Nos porões da humanidade

 

Começo a minha quarta-feira (20) esperançoso. Primeiro porque no dia de ontem, um grande homem de Deus, comemorou os seus 88 anos de vida. Dom Angélico Sândalo Bernardino, bispo emérito da Diocese de Blumenau, estava em festa ontem. Tenho um carinho todo especial por este profeta dos nossos tempos, porque iniciei o meu sacerdócio na Região Episcopal de São Miguel Paulista, Zona Leste de São Paulo. Era ele o bispo que comandava aquela região. Aprendi muito com o seu jeito de ser igreja. Um homem simples e sem muita frescura, com estas coisas de mitra, báculo e anéis ornados a ouro. Sou muito grato a Deus pela vida dele, que me ensinou a ser padre.

A outra alegria que encheu o meu coração de contentamento, é que no dia de hoje, a vacina finalmente chegará à região de São Félix do Araguaia. Pena que não será suficiente para vacinar toda a população, pois são apenas pouco mais de 800 dozes, que serão divididas ainda com quatro outros municípios. Mas esta é a situação de um grande país chamado Brasil, (des)governado por um estelionato eleitoral, com bacharelado, mestrado, doutorado e pós-doutorado em incompetência. Fazer o que, alguns inconsequentes quiseram assim.

A parte triste da história fica por conta de um dos administradores da FUNAI de nossa região, um milico escolhido pelo atual governo para comandar órgão tão importante, que fez um vídeo, alertando a população indígena, de que a vacina veio para matar a população originária. Um total desserviço aos povos indígenas, aumentando ainda mais as incertezas e a desinformação entre eles. Nestas horas, não há como não concordar com o nosso bispo Pedro que afirmava: “MILITAR para mim é apenas um verbo”.

* **Tarefa solicitada**: Traduza para o inglês a seguinte frase do texto de origem: "Era ele o bispo que comandava aquela região."

* **Dados disponíveis**:
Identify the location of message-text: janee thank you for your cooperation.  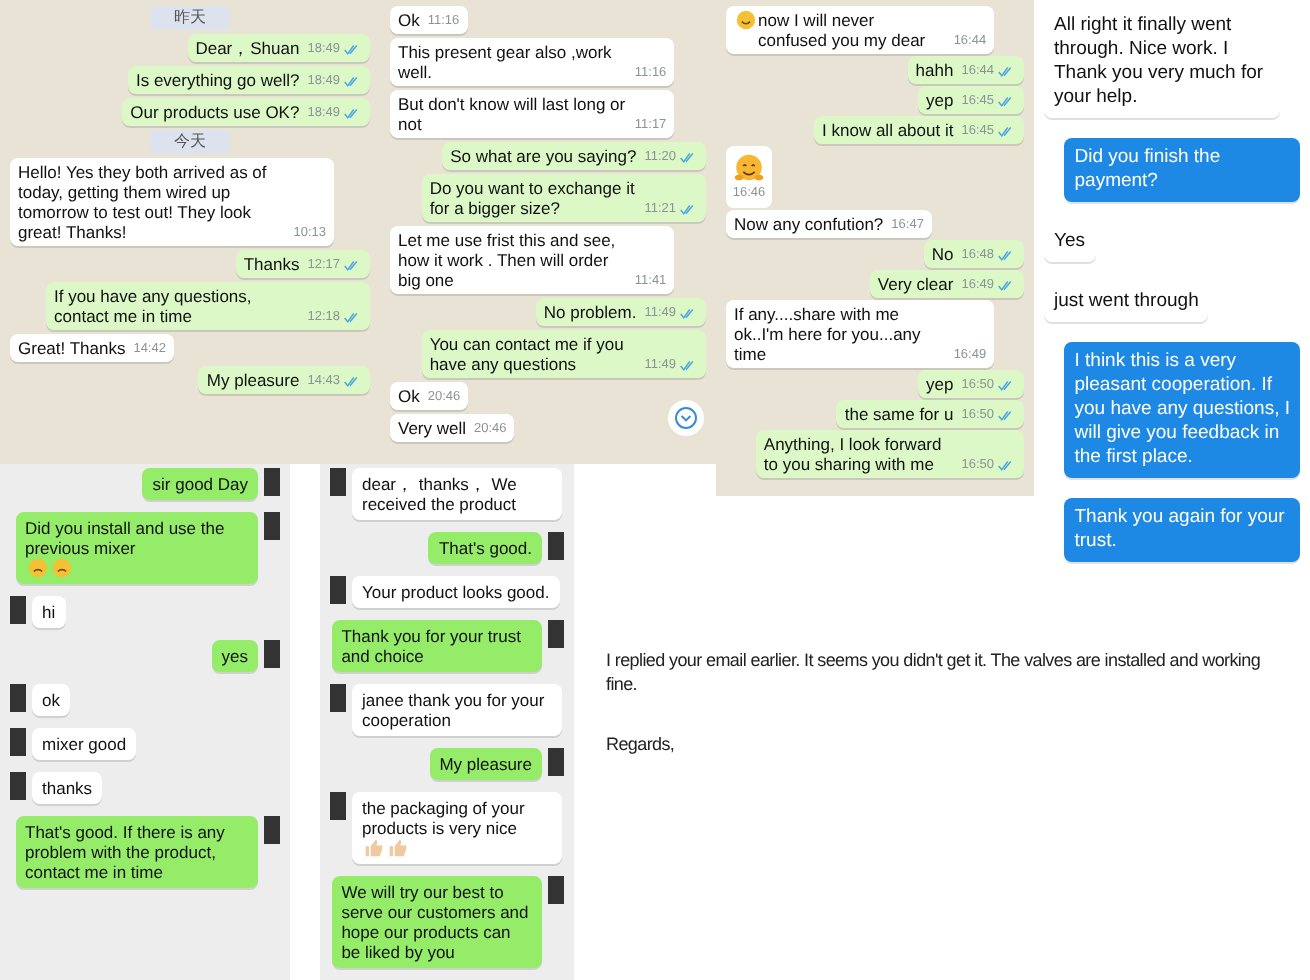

* **Sua resolução**: He was the bishop who led that region.